PCSV: Durante o tempo em que atuei como professor eu escrevia muito, principalmente poesia e crônicas, mas não tinha um método pessoal de escrita e publicava apenas em blogues (https://poesiasparabeber.blogspot.com/ e https://cronicasdamaturidade.blogspot.com/). Passei a escrever com a pretensão de me tornar um escritor apenas ao final de minha carreira de professor, pouco antes da aposentadoria. E aí fui estudar para isso. No entanto, o que aprendi com cursos sobre criatividade dos quais participei, é que o processo de criação na Ciência e na Tecnologia não difere do processo de criação nas Artes, entre elas, a Literatura. Criamos a partir dos questionamentos que fazemos diante das possibilidades da vida e na resolução dos problemas que nos surgem cotidianamente. Nem é uma questão de complementaridade. Criar exige um repertório de conhecimento, imaginação e avaliação constante daquilo que estamos realizando.
AL: Para você, qual a responsabilidade do escritor diante da realidade do nosso país? O que o preocupa?
PCSV: A responsabilidade do escritor é a mesma de qualquer profissional neste país. Trabalhar com ética e contribuir para o desenvolvimento sustentável do país, para a democracia, para a igualdade de condições de desenvolvimento pessoal e diminuição das desigualdades sociais.
AL: Essa atitude de falar sobre questões do seu tempo, remonta ao Romantismo. Castro Alves fazia isso ao proclamar a respeito da liberdade dos escravos, o que demonstra uma participação social muito grande do escritor. Como você vê o engajamento social do escritor de hoje? Ele existe?
PCSV: Acredito ser a mesma coisa em todas as profissões.
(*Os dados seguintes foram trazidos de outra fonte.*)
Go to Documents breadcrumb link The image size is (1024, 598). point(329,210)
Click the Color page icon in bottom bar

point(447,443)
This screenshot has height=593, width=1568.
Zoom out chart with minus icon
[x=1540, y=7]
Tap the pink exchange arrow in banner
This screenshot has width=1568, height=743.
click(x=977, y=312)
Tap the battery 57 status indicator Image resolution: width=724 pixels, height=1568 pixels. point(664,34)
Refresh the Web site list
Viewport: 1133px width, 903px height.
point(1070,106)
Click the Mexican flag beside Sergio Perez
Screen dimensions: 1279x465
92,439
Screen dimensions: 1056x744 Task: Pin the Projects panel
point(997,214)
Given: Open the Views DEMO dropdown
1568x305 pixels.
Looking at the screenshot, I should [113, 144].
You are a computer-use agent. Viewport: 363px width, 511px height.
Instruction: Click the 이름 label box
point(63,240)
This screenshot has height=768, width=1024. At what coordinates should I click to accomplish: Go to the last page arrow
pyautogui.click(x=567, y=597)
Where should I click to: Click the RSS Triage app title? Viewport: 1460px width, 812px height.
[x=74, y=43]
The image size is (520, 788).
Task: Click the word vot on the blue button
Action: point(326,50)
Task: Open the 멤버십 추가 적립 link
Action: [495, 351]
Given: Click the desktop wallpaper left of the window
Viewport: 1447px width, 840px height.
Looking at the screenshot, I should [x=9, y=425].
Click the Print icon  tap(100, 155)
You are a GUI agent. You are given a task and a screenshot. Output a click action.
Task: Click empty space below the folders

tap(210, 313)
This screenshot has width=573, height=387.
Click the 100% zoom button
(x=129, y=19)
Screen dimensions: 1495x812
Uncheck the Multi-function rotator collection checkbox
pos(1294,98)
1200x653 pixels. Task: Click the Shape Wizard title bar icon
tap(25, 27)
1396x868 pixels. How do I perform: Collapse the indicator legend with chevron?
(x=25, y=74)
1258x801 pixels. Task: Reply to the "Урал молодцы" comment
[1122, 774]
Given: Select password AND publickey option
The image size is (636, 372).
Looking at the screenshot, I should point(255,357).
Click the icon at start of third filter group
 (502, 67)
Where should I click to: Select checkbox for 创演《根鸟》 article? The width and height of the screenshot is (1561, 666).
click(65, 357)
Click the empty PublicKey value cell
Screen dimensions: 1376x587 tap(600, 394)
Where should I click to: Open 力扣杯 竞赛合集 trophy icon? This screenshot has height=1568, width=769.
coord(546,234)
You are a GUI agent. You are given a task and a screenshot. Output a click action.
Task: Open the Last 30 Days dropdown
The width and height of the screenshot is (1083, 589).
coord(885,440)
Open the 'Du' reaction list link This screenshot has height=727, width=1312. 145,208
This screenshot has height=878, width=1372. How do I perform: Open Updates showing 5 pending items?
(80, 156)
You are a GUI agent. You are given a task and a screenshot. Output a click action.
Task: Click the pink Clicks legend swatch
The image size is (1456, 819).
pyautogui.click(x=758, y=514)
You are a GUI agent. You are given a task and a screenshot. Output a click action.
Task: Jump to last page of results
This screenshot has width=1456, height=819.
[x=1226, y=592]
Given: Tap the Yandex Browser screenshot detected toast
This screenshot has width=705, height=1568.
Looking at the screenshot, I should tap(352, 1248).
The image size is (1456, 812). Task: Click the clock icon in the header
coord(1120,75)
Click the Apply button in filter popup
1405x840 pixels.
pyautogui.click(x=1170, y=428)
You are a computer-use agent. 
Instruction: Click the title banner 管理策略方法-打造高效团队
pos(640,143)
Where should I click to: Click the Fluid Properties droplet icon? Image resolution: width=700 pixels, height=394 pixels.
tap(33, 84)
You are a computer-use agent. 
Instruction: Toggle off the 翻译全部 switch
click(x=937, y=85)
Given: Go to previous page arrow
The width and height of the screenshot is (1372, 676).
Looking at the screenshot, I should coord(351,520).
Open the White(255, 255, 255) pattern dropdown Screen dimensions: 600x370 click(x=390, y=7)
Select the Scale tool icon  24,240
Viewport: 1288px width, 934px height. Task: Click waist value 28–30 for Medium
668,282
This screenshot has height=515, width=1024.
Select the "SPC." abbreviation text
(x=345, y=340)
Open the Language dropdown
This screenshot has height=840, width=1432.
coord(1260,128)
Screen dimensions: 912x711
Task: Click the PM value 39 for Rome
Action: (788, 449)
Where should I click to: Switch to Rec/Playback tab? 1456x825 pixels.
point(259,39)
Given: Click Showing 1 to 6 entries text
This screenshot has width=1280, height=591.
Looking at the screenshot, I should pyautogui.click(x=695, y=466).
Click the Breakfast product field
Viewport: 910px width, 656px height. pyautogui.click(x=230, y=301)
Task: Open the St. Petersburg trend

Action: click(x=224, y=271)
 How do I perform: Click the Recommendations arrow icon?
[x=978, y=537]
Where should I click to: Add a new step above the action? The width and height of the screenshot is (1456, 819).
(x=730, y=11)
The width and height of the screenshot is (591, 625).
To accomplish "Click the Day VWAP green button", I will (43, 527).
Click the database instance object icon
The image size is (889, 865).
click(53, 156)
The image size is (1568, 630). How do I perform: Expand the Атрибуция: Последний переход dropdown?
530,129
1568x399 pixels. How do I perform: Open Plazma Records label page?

Alguns profissionais são altamente engajados socialmente, outros não e só produzem pensando em ganhos pessoais. Evidentemente que os ganhos pessoais são muito importantes. Quero ser valorizado e reconhecido como escritor, mas pensar em soluções coletivas para a nossa sociedade também é muito importante. Quando escrevemos uma ficção nossos personagens são representativos da sociedade no momento; quando escrevemos um poema também registramos emoções que se conectam com o que acontece na realidade. Isso é escrever sobre temas que se perpetuam.
AL: Escrever é algo diferente para cada escritor/escritora. Para alguns, curiosamente, é árduo, insano, torturante; para outros é altamente prazeroso. Para você, como é? Você tem algum ritual? Por que você escreve?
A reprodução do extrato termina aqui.